§ **WHAT THE TASK ASKS**
Transcribe exactly the lines from the one holding "Next (384, 35)" to the end of the data below, including both of those lines and no others.

___

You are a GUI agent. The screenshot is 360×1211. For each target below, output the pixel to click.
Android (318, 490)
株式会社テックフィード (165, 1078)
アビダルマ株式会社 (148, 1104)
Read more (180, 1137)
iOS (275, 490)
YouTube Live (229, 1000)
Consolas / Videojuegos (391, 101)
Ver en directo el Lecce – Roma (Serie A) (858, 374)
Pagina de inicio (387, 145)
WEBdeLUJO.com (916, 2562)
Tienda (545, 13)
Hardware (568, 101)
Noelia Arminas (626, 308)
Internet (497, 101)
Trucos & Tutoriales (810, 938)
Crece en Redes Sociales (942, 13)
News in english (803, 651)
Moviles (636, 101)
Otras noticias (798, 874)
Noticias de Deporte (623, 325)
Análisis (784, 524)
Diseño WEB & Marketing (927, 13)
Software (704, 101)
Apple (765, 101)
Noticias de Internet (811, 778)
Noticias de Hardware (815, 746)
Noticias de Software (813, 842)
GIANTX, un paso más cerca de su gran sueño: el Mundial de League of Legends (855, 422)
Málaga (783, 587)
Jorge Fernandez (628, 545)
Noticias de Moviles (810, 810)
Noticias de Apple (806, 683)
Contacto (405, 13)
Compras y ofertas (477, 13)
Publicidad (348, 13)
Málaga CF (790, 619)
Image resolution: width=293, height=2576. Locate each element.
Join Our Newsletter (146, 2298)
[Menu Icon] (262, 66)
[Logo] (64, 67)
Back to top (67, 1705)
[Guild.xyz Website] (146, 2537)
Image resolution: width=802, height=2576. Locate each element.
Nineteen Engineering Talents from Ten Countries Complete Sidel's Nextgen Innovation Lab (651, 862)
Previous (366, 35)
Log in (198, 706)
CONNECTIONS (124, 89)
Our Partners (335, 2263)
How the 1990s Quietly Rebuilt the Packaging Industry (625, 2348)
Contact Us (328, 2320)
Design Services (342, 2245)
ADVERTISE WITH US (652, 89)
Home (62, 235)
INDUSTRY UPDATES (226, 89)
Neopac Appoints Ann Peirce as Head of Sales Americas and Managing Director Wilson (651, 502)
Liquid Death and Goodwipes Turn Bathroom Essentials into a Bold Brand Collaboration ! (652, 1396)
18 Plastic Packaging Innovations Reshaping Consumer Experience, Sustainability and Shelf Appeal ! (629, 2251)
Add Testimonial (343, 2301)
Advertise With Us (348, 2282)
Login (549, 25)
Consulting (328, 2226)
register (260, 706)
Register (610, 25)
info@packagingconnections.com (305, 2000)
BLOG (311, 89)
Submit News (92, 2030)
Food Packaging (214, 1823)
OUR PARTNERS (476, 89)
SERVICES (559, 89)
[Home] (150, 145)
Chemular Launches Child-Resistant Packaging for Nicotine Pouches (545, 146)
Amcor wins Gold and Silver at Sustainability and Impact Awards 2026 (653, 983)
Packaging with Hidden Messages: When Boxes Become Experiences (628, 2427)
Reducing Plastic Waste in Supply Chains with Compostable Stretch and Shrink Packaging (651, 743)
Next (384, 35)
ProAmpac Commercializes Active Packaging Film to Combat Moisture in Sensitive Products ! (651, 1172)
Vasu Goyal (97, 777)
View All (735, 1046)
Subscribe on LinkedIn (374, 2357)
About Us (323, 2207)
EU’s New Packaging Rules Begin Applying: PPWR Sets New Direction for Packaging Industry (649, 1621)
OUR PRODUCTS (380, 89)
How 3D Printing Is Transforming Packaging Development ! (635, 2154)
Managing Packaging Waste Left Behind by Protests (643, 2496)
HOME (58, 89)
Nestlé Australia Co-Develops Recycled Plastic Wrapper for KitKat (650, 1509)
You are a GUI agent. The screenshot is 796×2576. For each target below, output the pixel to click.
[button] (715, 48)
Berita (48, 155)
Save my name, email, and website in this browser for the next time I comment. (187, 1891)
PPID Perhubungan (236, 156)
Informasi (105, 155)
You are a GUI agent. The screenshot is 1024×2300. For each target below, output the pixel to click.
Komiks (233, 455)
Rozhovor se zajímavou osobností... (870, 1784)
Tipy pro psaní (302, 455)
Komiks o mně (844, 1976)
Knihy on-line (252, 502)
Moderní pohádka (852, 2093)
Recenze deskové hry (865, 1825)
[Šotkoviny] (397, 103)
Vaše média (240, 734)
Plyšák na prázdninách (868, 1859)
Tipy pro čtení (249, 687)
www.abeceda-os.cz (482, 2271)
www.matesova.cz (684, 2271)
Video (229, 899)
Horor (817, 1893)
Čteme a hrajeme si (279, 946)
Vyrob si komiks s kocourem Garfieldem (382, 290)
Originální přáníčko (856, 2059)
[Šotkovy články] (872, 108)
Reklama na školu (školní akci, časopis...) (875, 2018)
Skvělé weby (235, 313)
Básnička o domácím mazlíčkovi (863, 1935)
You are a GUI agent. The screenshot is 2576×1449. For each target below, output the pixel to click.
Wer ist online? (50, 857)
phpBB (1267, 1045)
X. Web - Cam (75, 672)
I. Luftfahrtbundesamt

___

§ **ANSWER TO THIS PROBLEM**
Next (384, 35)
ProAmpac Commercializes Active Packaging Film to Combat Moisture in Sensitive Products ! (651, 1172)
Vasu Goyal (97, 777)
View All (735, 1046)
Subscribe on LinkedIn (374, 2357)
About Us (323, 2207)
EU’s New Packaging Rules Begin Applying: PPWR Sets New Direction for Packaging Industry (649, 1621)
OUR PRODUCTS (380, 89)
How 3D Printing Is Transforming Packaging Development ! (635, 2154)
Managing Packaging Waste Left Behind by Protests (643, 2496)
HOME (58, 89)
Nestlé Australia Co-Develops Recycled Plastic Wrapper for KitKat (650, 1509)
You are a GUI agent. The screenshot is 796×2576. For each target below, output the pixel to click.
[button] (715, 48)
Berita (48, 155)
Save my name, email, and website in this browser for the next time I comment. (187, 1891)
PPID Perhubungan (236, 156)
Informasi (105, 155)
You are a GUI agent. The screenshot is 1024×2300. For each target below, output the pixel to click.
Komiks (233, 455)
Rozhovor se zajímavou osobností... (870, 1784)
Tipy pro psaní (302, 455)
Komiks o mně (844, 1976)
Knihy on-line (252, 502)
Moderní pohádka (852, 2093)
Recenze deskové hry (865, 1825)
[Šotkoviny] (397, 103)
Vaše média (240, 734)
Plyšák na prázdninách (868, 1859)
Tipy pro čtení (249, 687)
www.abeceda-os.cz (482, 2271)
www.matesova.cz (684, 2271)
Video (229, 899)
Horor (817, 1893)
Čteme a hrajeme si (279, 946)
Vyrob si komiks s kocourem Garfieldem (382, 290)
Originální přáníčko (856, 2059)
[Šotkovy články] (872, 108)
Reklama na školu (školní akci, časopis...) (875, 2018)
Skvělé weby (235, 313)
Básnička o domácím mazlíčkovi (863, 1935)
You are a GUI agent. The screenshot is 2576×1449. For each target below, output the pixel to click.
Wer ist online? (50, 857)
phpBB (1267, 1045)
X. Web - Cam (75, 672)
I. Luftfahrtbundesamt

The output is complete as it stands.